Over the last week or two I've had a lot of fun building out a new site from scratch. I thought it would be fun to make my site look like a VS Code application. I didn't want to go full gimmick with it, but it's highly inspired by spending all day working in an IDE.

I've always tried to keep my site very clean and minimal and distraction free, but this means that the average person who lands on my site most likely does not explore any further because it doesn't seem like there's anything else to see. So I've decided to change it up this time around and categorize all my posts and make a category sidebar.

v5 dark

v5 light

What do you think? I had fun making little pixel icons, of a floppy disk and a Twitter bird and GitHub OctoCat and so on. I wanted to add a little 8-bit retro vibe to the site and make it more unique than just using emojis or icons. I also implemented a little theme switcher at the top, where not only can you switch between light and dark, but also choose the primary color of the site.

For example, here it is in red:

v5 search

I wrote the CSS from scratch in a single file, because I always find that the easiest and fastest. I've tried the whole CSS-in-JS thing multiple times with multiple libraries, and I still see way more pros to just using plain CSS or SCSS. I did my best to make sure all the focus states look good, and the whole site is tabbable by keyboard.
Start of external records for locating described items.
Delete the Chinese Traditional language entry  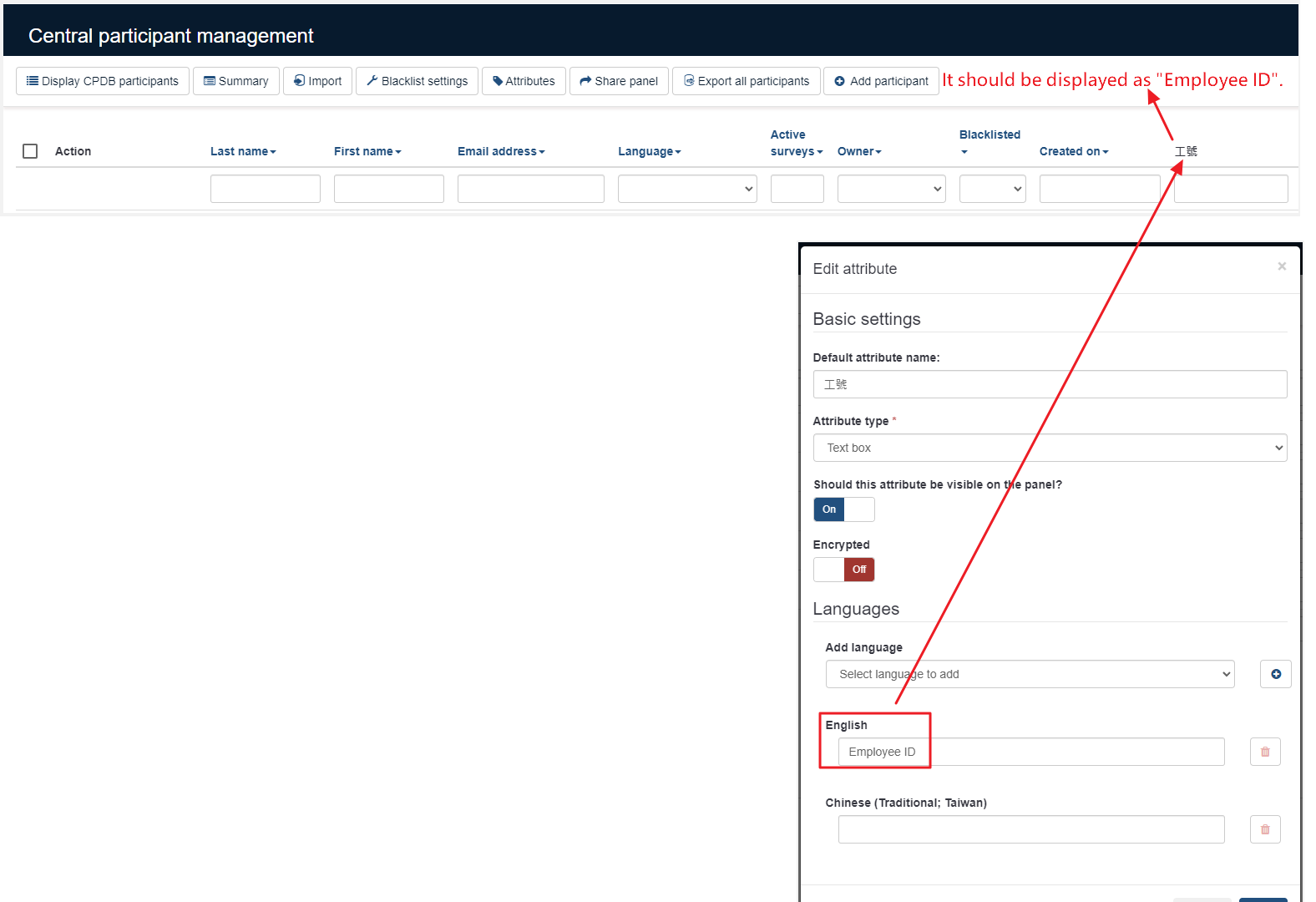coord(1264,829)
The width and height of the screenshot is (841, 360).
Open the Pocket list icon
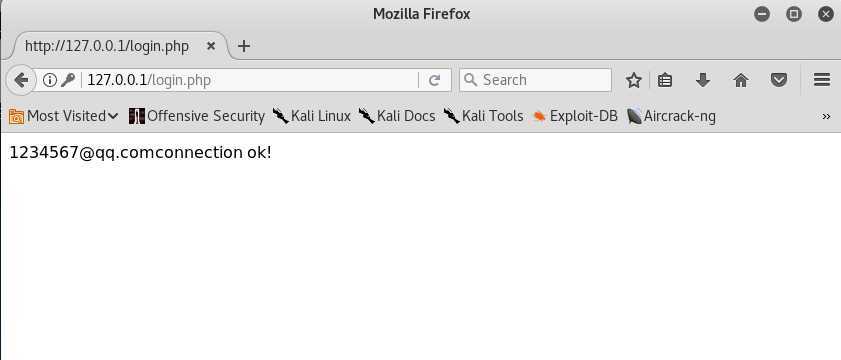(779, 80)
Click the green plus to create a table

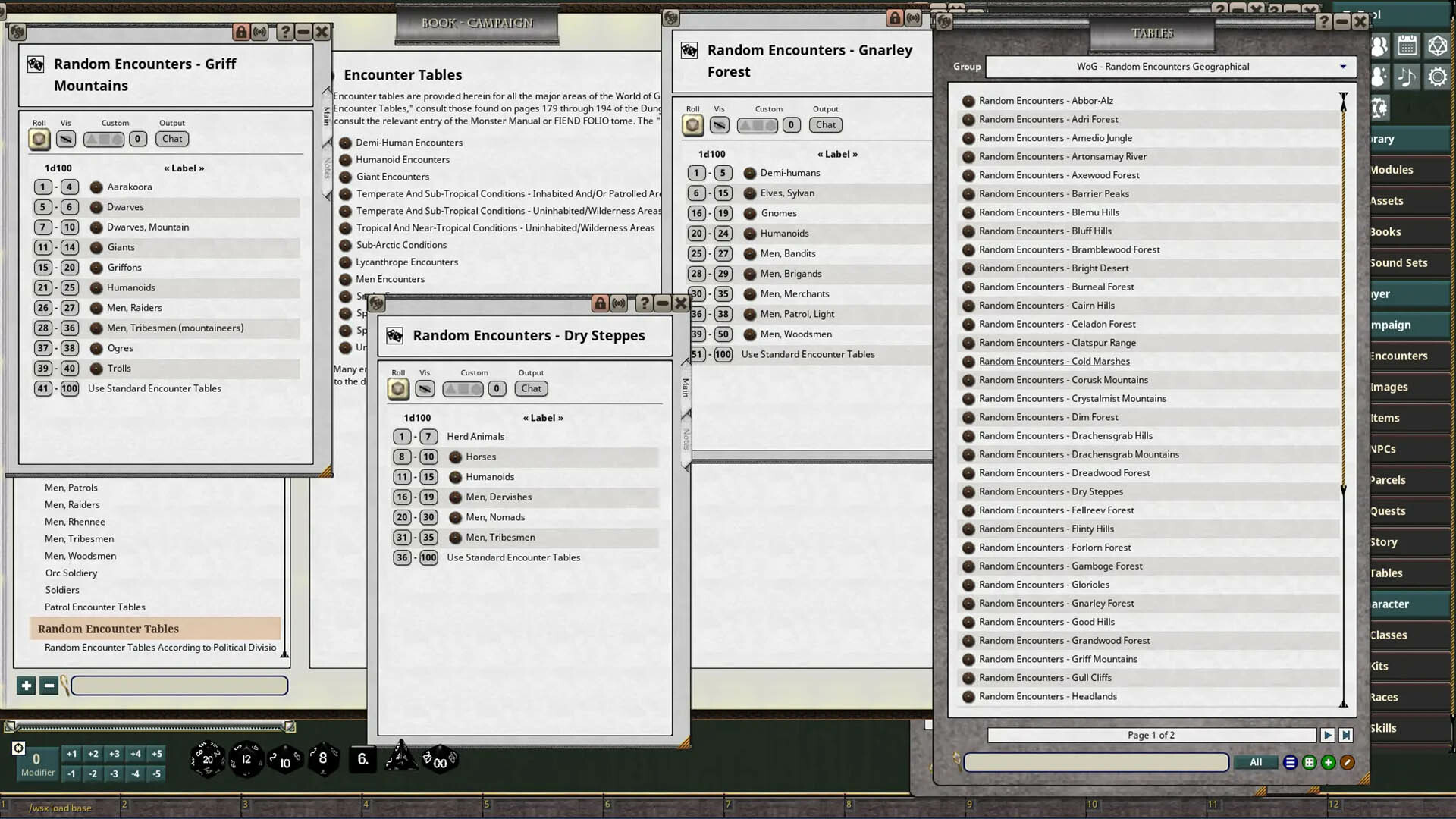[1328, 762]
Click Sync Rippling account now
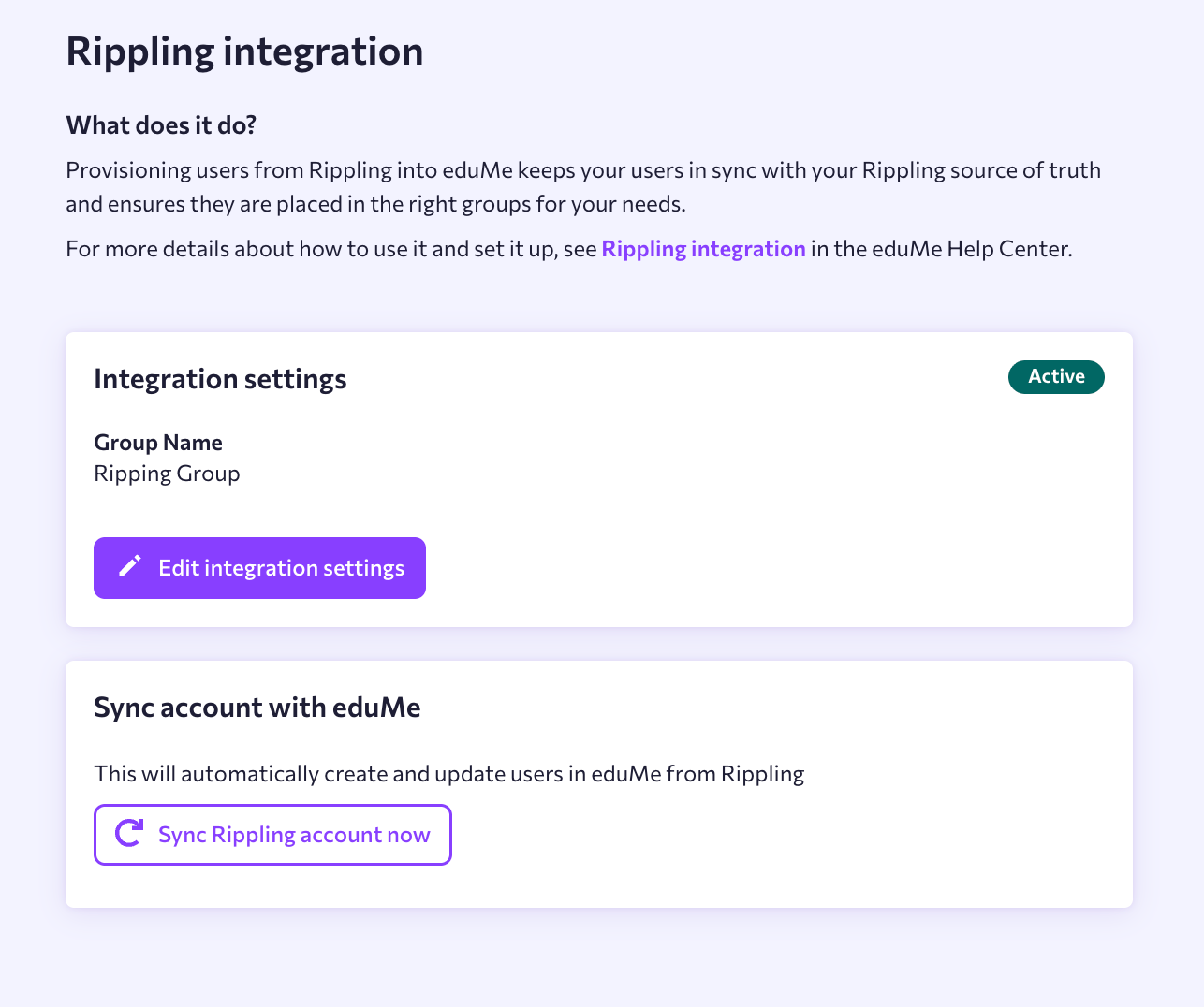Image resolution: width=1204 pixels, height=1007 pixels. 272,834
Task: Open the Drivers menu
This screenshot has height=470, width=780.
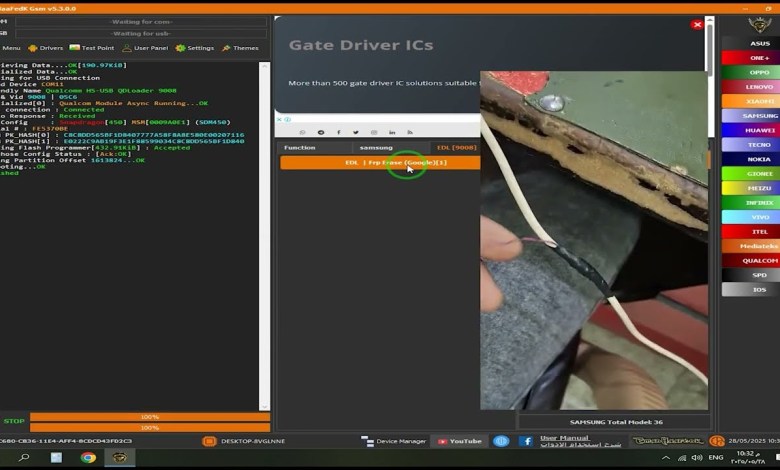Action: [x=46, y=48]
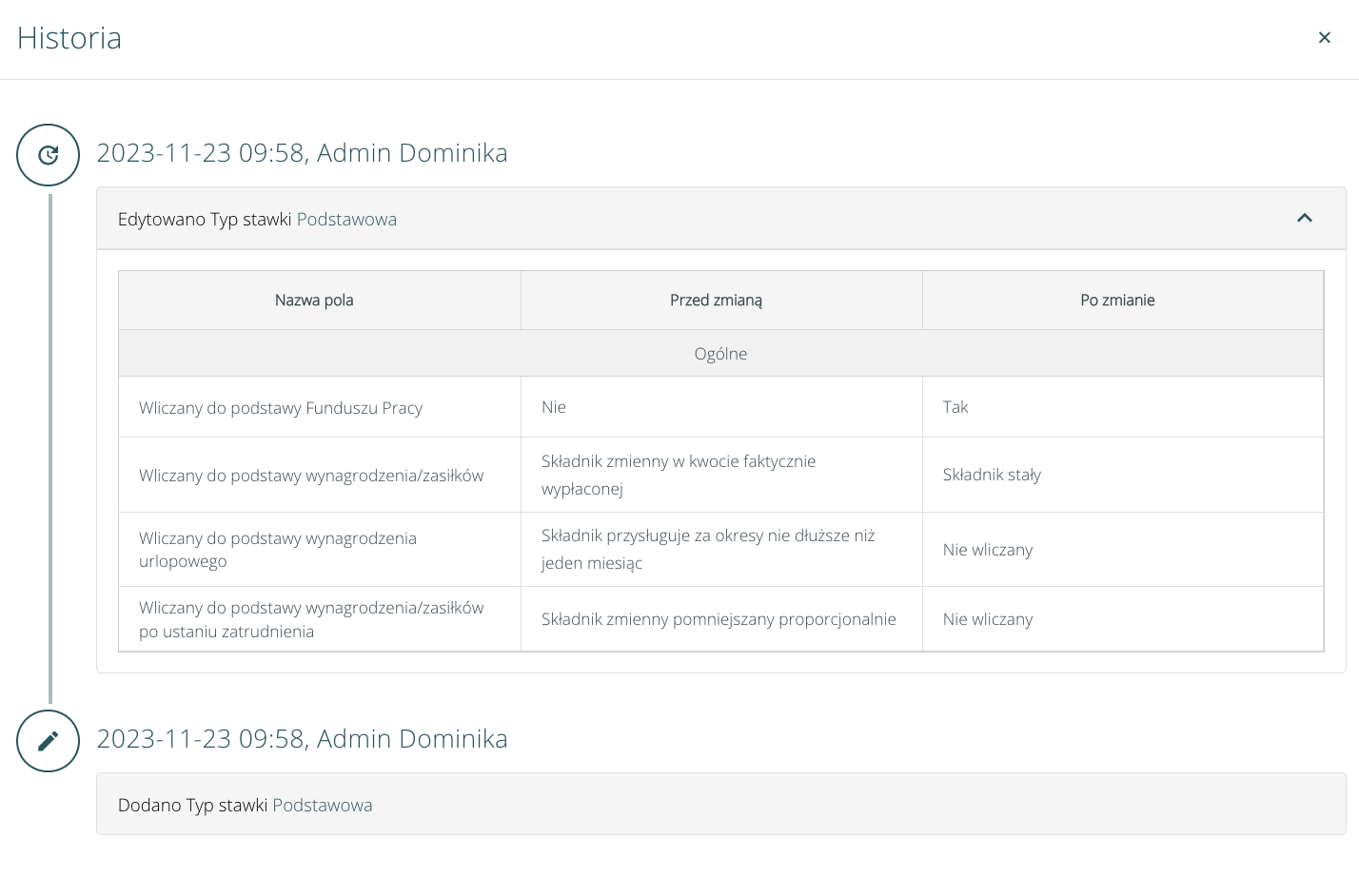Click the timestamp heading above Edytowano entry
The image size is (1359, 896).
click(x=302, y=153)
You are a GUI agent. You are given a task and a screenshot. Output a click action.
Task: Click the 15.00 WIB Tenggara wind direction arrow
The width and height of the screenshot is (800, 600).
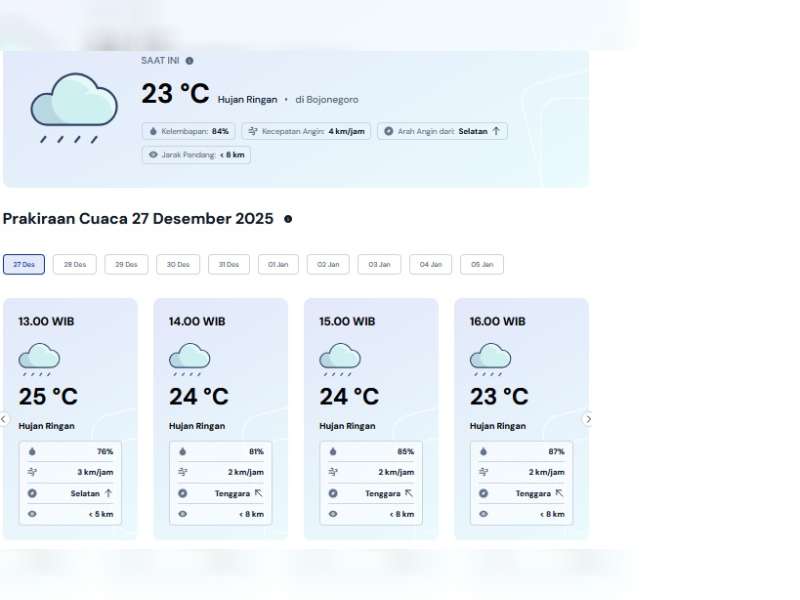(x=408, y=493)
Implementing the light theme was simply a matter of overwriting some variables in a light theme class.

:root {
  --font-color: white;
}

.light.theme {
  --font-color: black;
}

This website has gone through a lot of iterations. I mean, a lot. Take a look at the very first iteration of the site, from way back in 2014. (Yes, that's an accordion favicon.)

v5 1

The blog has come a long way since then! I wrote about Version 2, which was really semantically somewhere around version 1.863.0, and then I wrote about Version 4, because apparently version 3 didn't happen. Really, I haven't really cared about versioning this site, I just get excited about some change and perpetually tweak it. Which includes making my site look like an MS-DOS prompt as some point.

v5 2

Here's what the site looked like until this release:

v5 3

I'm excited about this design, because the site is more interactive, more personalized, and yet familiar. And I just had fun doing it. Hopefully you like it, too!